Monday, December 24, 2012

Hard Truths about Newtown



The truth about what really happened in Newtown Connecticut is hard.  To be completely honest I don't really think most of our country is really ready or willing to hear it, let alone accept it.  It is easier to just advocate gun control or blame video games then to face the truth. Regardless, I want to share with you the truth about the cause of the Newtown shooting, the truth about Christmas, and the truth about the human soul.

     One of the most surprising things about the Newtown shooting is how everyone seems so shocked that it actually happened. How could someone do such a terrible and cruel thing? For the love of all that is holy, they were just little kids.  They had their entire lives ahead of them, but those lives, hopes, dreams, and everything else were snuffed out in an instant by some sick killer who just didn't care.  Here is what else was strangely absent from the outraged news reports that came crashing in around the world during the hour of terror at Sandy Brook Elementary, the other 137 children who died. Do you know what the difference between the children at Sandy Brook Elementary School and the other 137 is? One word, wanted.  Nobody wanted the other 137, so it was ok to let a killer loose on them in some back alley abortion clinic.  Nobody wanted them, so their parents were encouraged to have them killed instead of putting them up for adoption. It tears my heart out and makes we want to scream I LOVE YOU!!! from the mountain tops, because those babies ARE wanted.  I think the problem actually lies even deeper than the murder of innocent children.  I think the problem lies in the fact that our society has forgotten how to truly love and instead just treats other human beings like they are just some kind of cheap imported commodity. If you are not wanted, go away and die.  When we protect this insensitive attitude and try to make it look hip and cool by calling it the right to choose, we have failed our families, our country, and ultimately our God. 

This idea of no one caring because you aren’t wanted isn’t just an abortion issue either.  How many young people were killed as a result of Gang violence in the streets of Chicago or New York or Los Angeles?  Was our nation outraged over their deaths or did we some how believe that they deserved to die because of the choices they made?  Did they deserve to die because they weren’t like us?  Do they deserve to die because they are not wanted in our society?

How about the young children (and adults) who die out in the desert trying to sneak across the border and build a better life for their families?   When they die from lack of food or water do they deserve it?  Do they deserve to be packed like sheep into the back of a truck with no sanitation and smuggled across the border?  When we hear about these things do we feel outrage, or do we treat them like they deserve it because they too are unwanted?

That’s the funny thing about human dignity, we don’t really get to pick who has it and who doesn’t.  It is a gift given by God based on who we are, not what we have done. It doesn't matter one bit what you can give to society.
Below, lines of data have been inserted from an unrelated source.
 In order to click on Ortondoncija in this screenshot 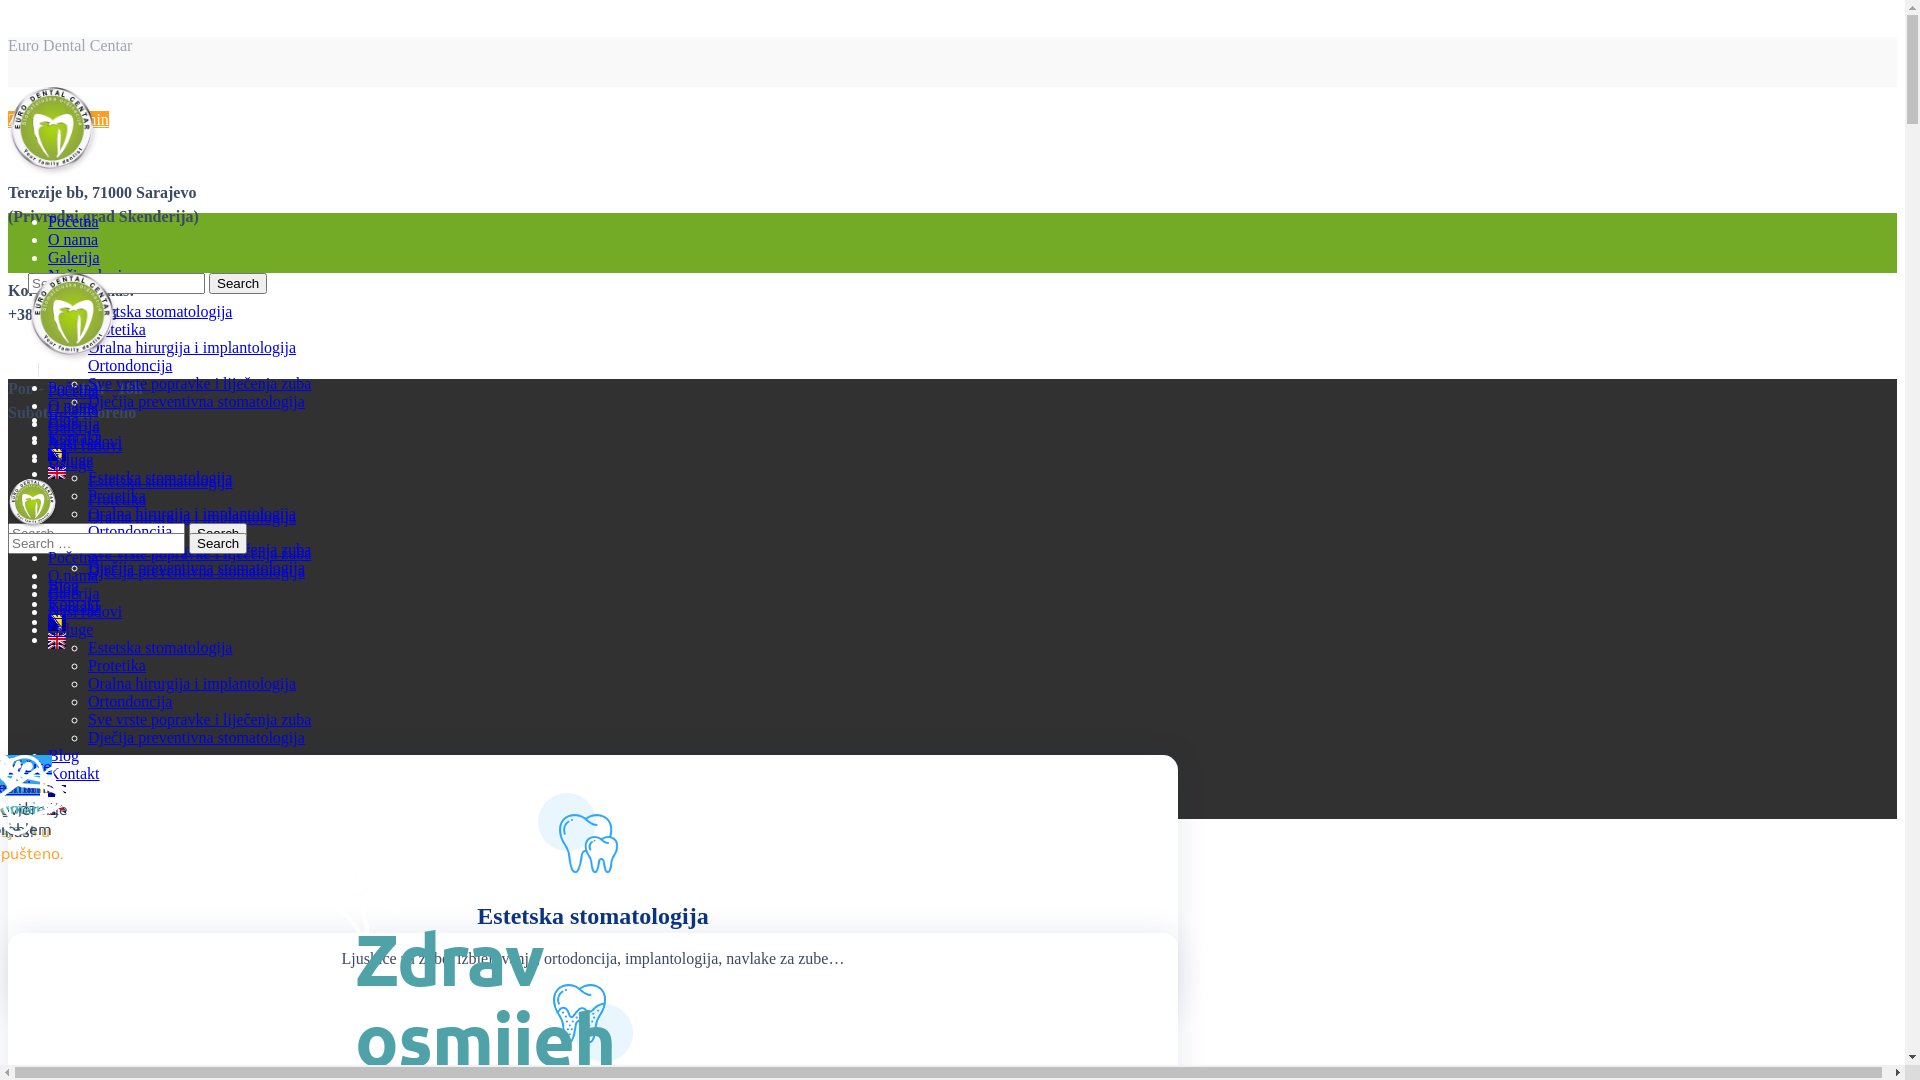, I will do `click(130, 702)`.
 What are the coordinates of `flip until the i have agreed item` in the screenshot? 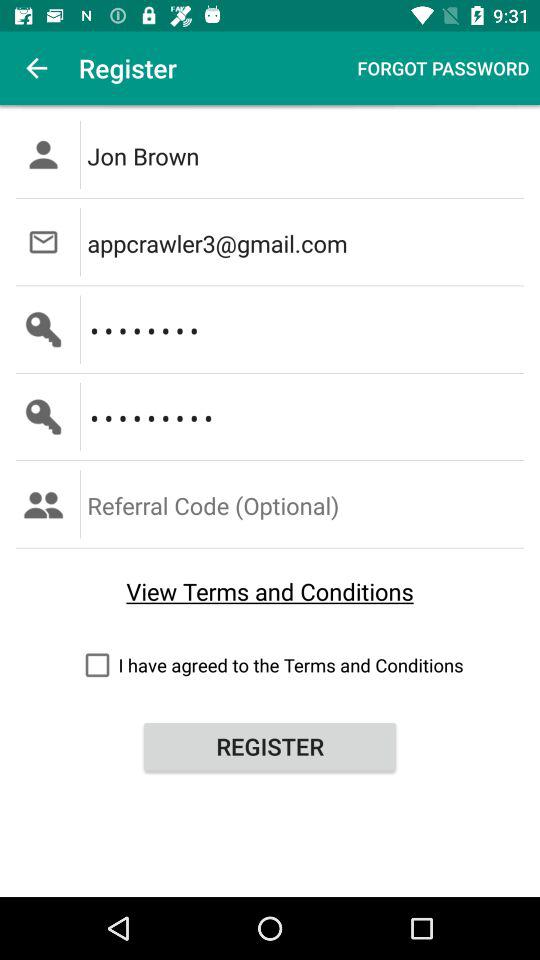 It's located at (270, 664).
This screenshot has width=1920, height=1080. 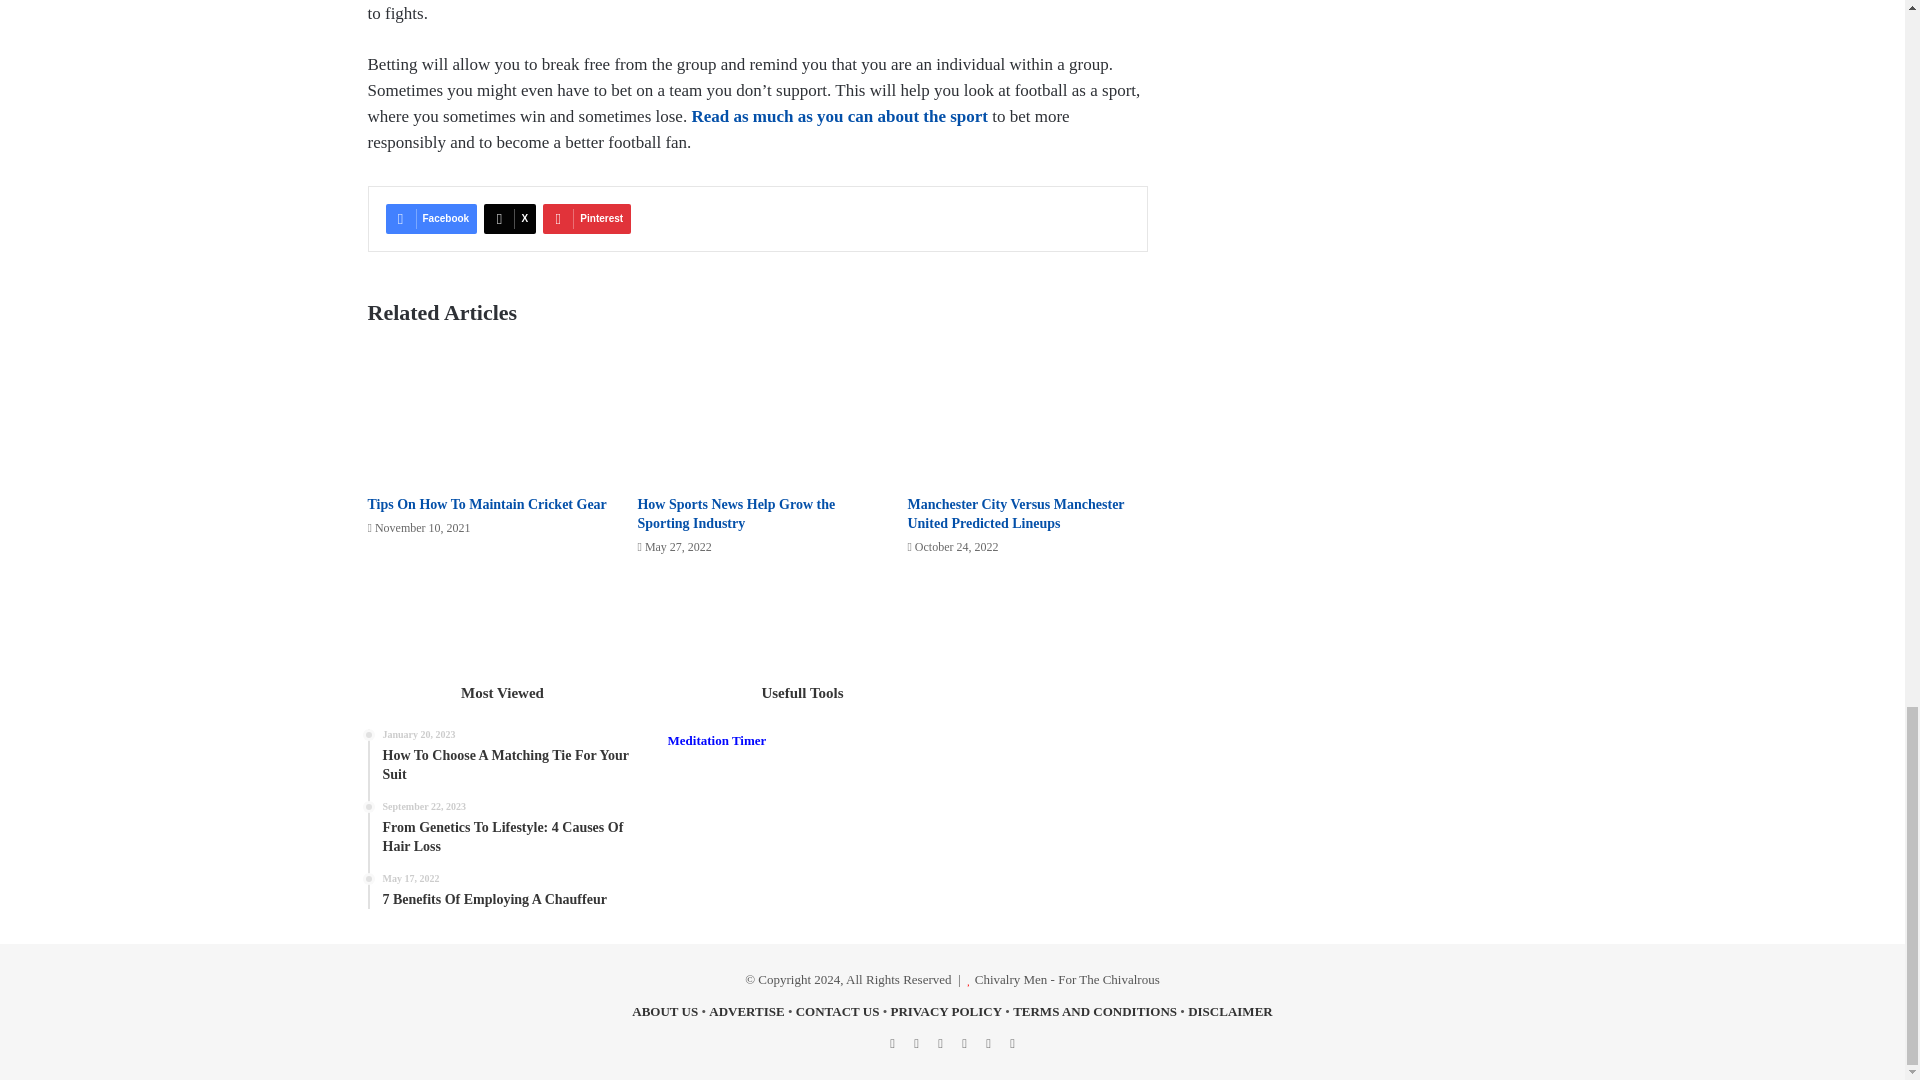 I want to click on X, so click(x=509, y=219).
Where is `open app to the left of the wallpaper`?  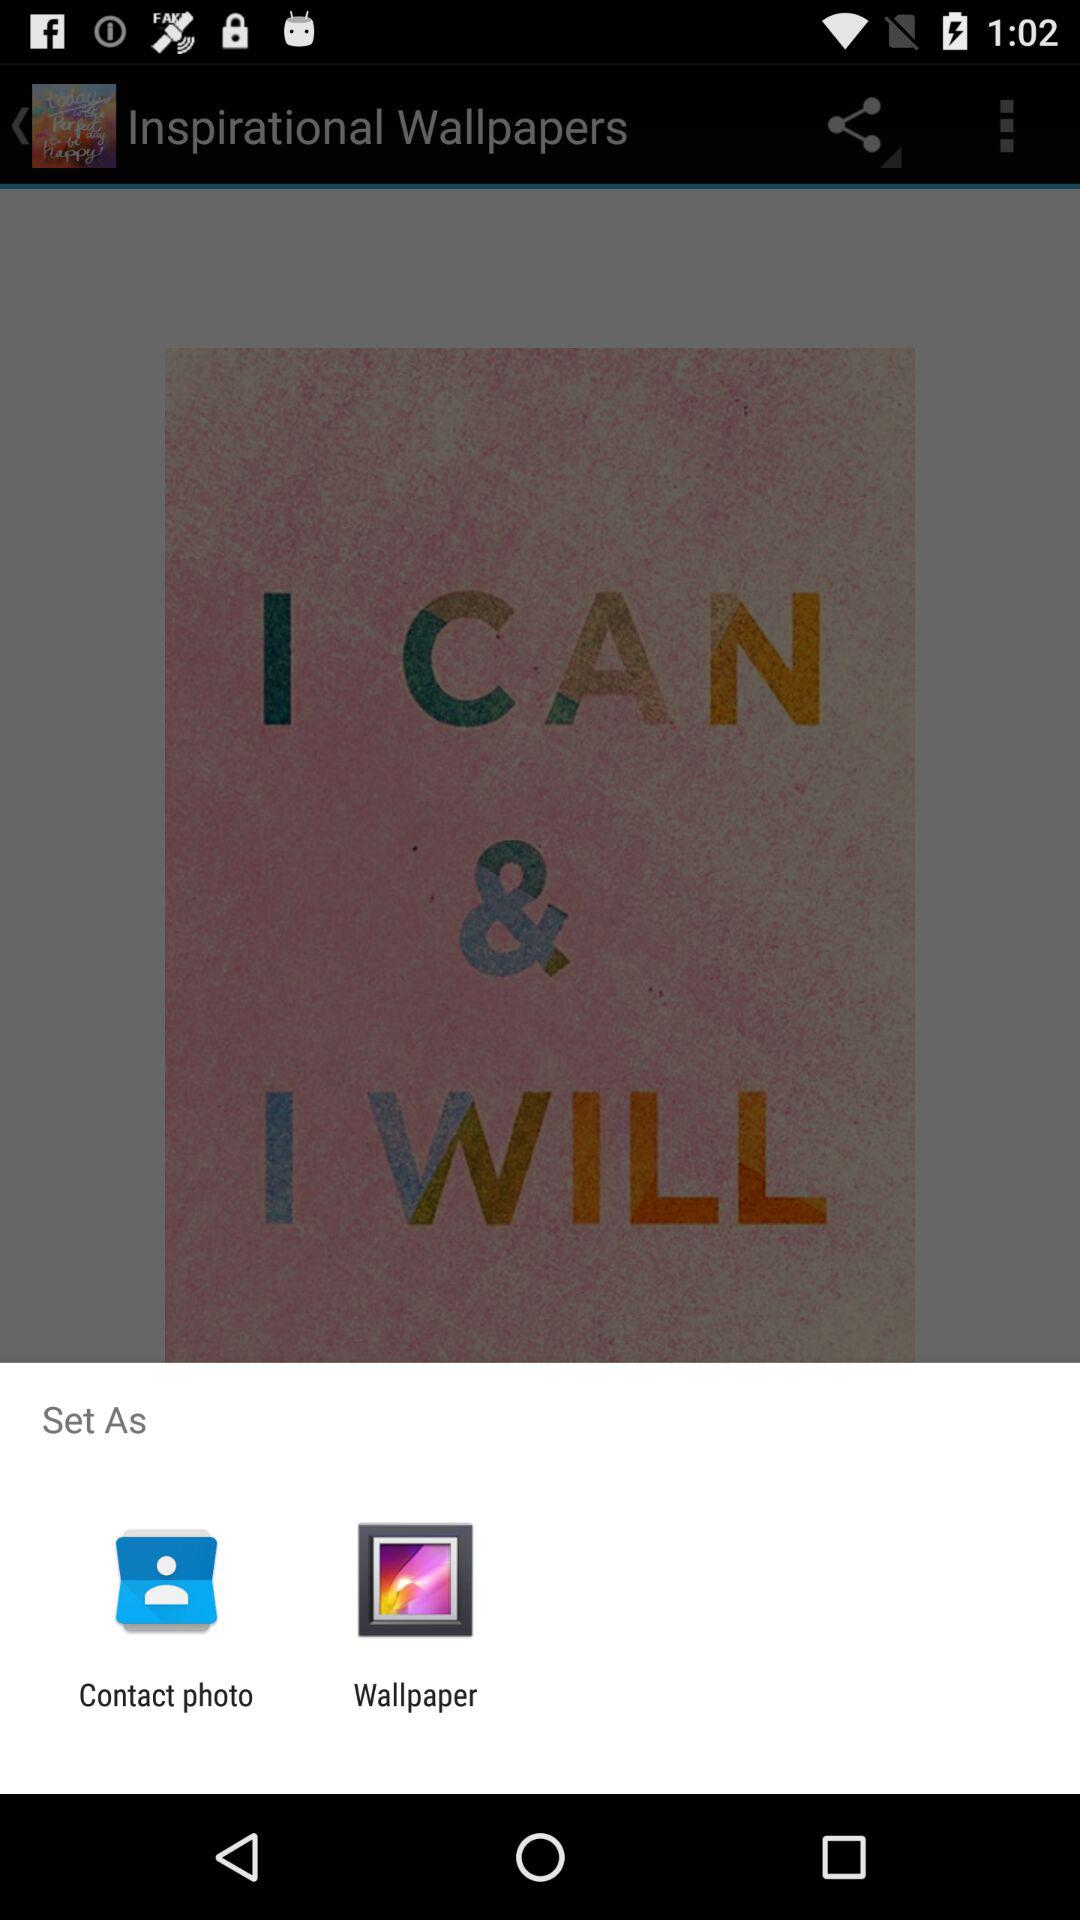
open app to the left of the wallpaper is located at coordinates (166, 1712).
In the eyes of God and His Church, you are a human person and that is all that matters.  You are wanted.  Sometimes  it is easy to forget that we don’t get to pick and choose who is wanted and who isn’t in the eyes of God.  I think the Catechism put it best when it said in paragraph 457-458,  

 "Sick, our nature demanded to be healed; fallen, to be raised up; dead, to rise again. We had lost the possession of the good; it was necessary for it to be given back to us. Closed in the darkness, it was necessary to bring us the light; captives, we awaited a Savior; prisoners, help; slaves, a liberator. Are these things minor or insignificant? Did they not move God to descend to human nature and visit it, since humanity was in so miserable and unhappy a state? 
     The Word became flesh so that thus we might know God's love: "In this the love of God was made manifest among us, that God sent his only Son into the world, so that we might live through him." "For God so loved the world that he gave his only Son, that whoever believes in him should not perish but have eternal life.” ”

When Christ took on our human nature, a lot of people thought he didn’t really have anything to offer either.  In fact, when it came to not being wanted He led the pack.  They even crucified Him because He wasn’t wanted by certain parts of society.  The Truth is, God wants us.  Not just some of us, but everyone single one of us.

This is the truth about Newtown.  This is the truth about human dignity. This is the Truth about Christmas.